──────── EXTRACTED MATERIAL ────────
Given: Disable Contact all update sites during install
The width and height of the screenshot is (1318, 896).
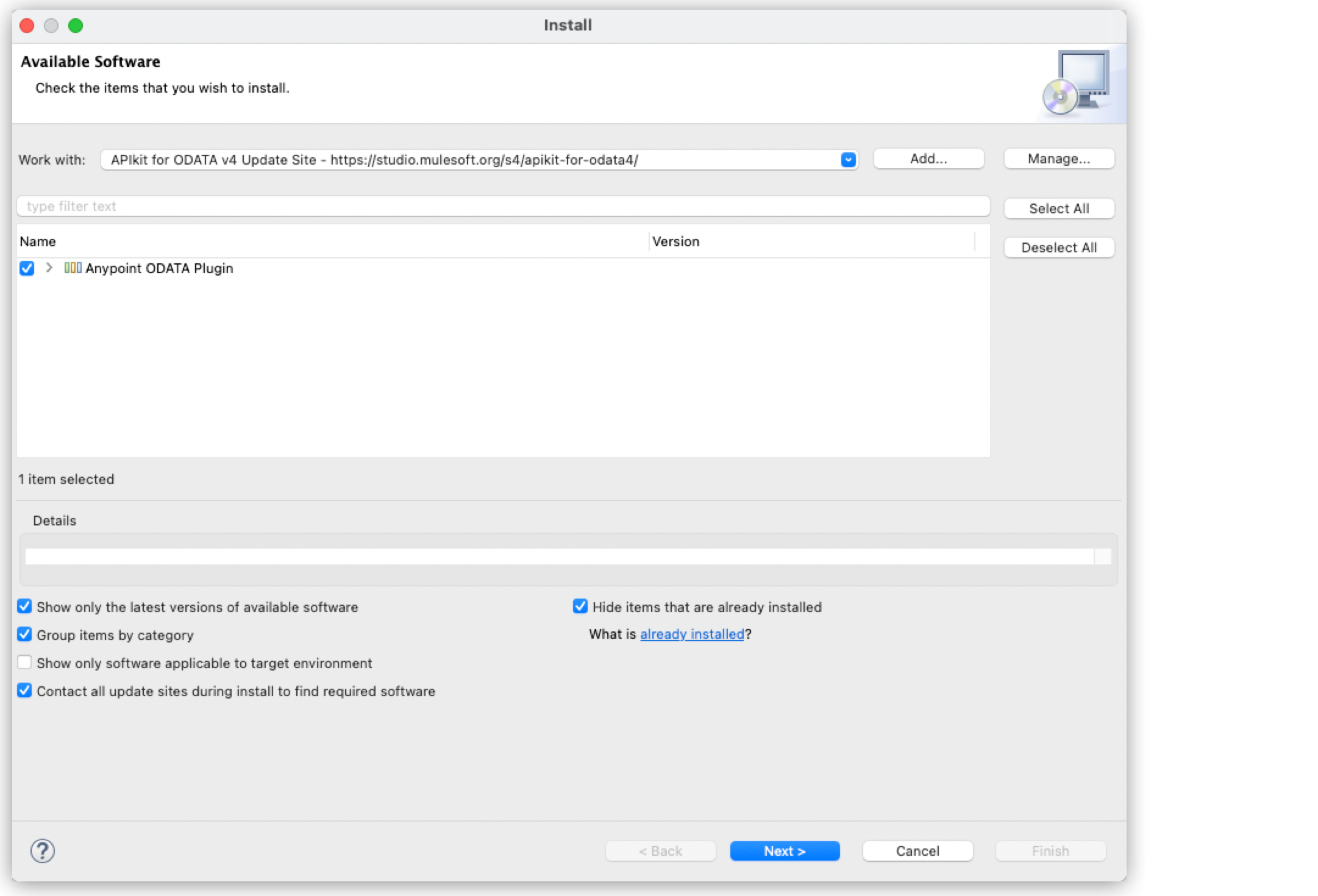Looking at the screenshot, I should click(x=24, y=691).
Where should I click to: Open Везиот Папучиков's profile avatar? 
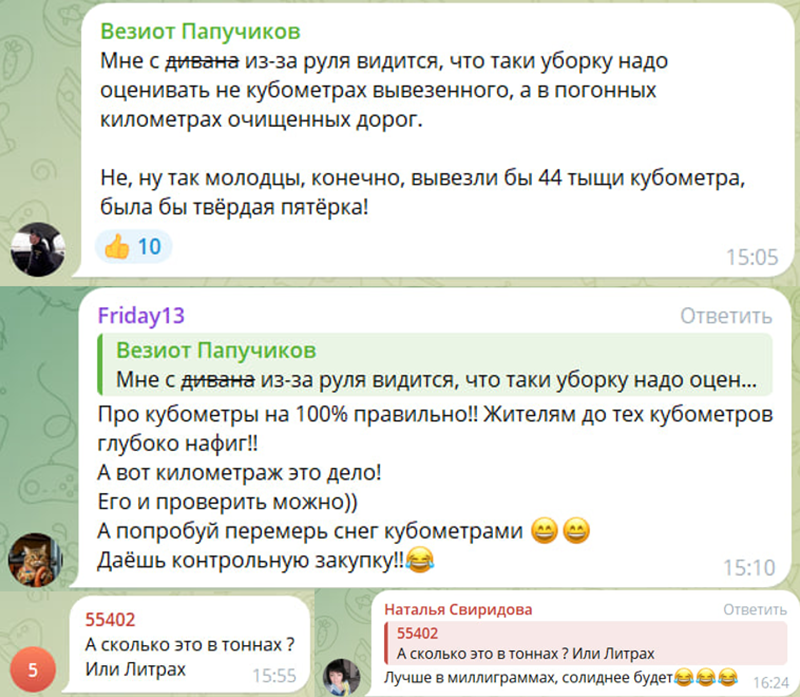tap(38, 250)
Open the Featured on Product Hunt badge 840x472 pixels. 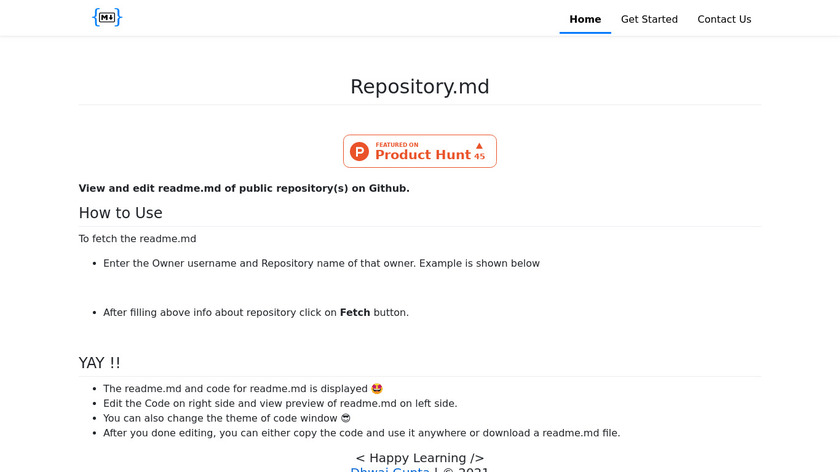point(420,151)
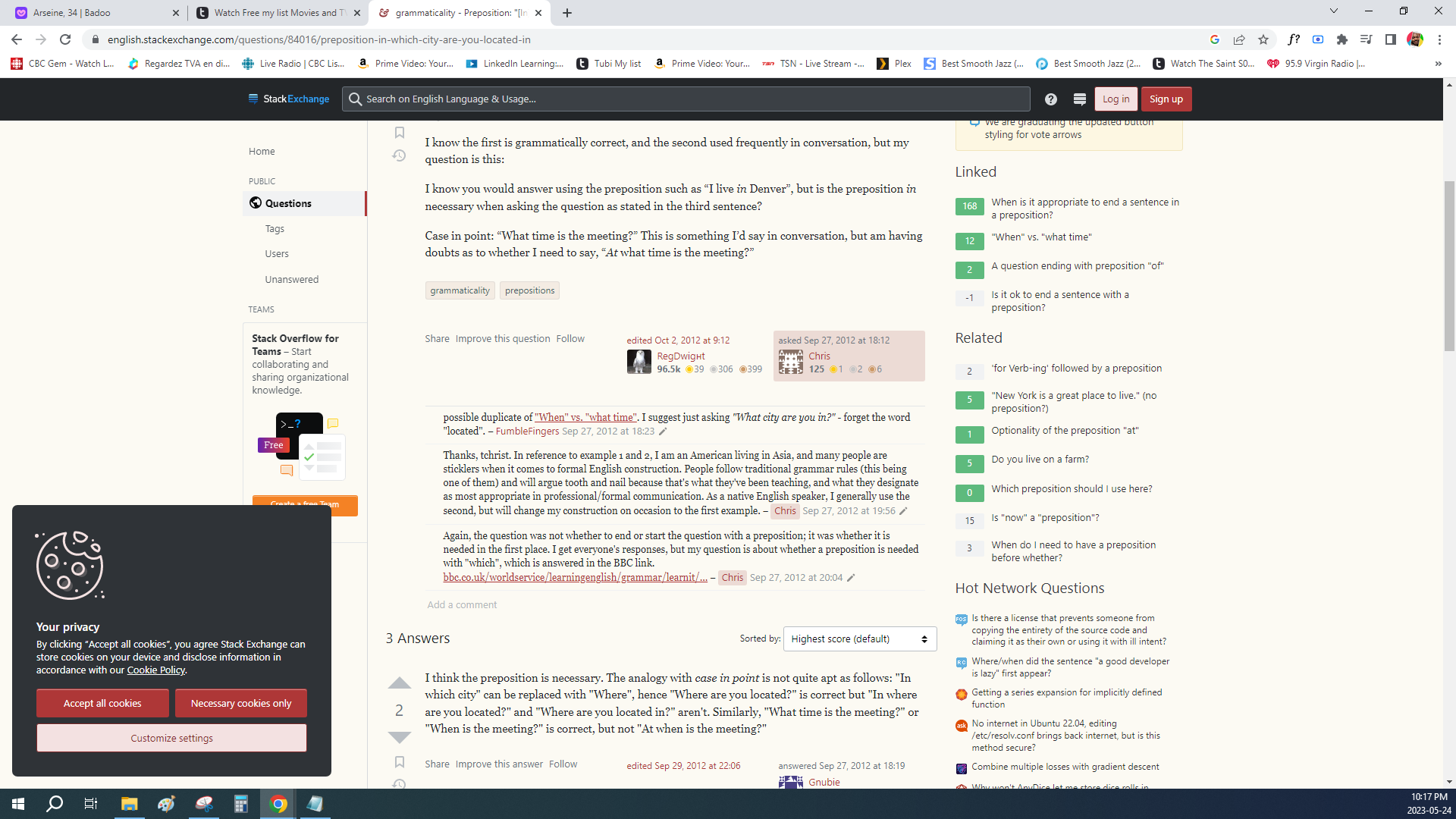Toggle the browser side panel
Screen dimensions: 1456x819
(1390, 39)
────────
SHORT EXERCISE
Please recast the lines running from the start of the records through the line that contains "tap(38, 250)" as a numbered list, leaving out blank lines and pictures.

ANSWER TO THIS PROBLEM
1. Given: Disable Contact all update sites during install
2. The width and height of the screenshot is (1318, 896).
3. Looking at the screenshot, I should click(x=24, y=691).
4. Where should I click to: Open Везиот Папучиков's profile avatar? 
5. tap(38, 250)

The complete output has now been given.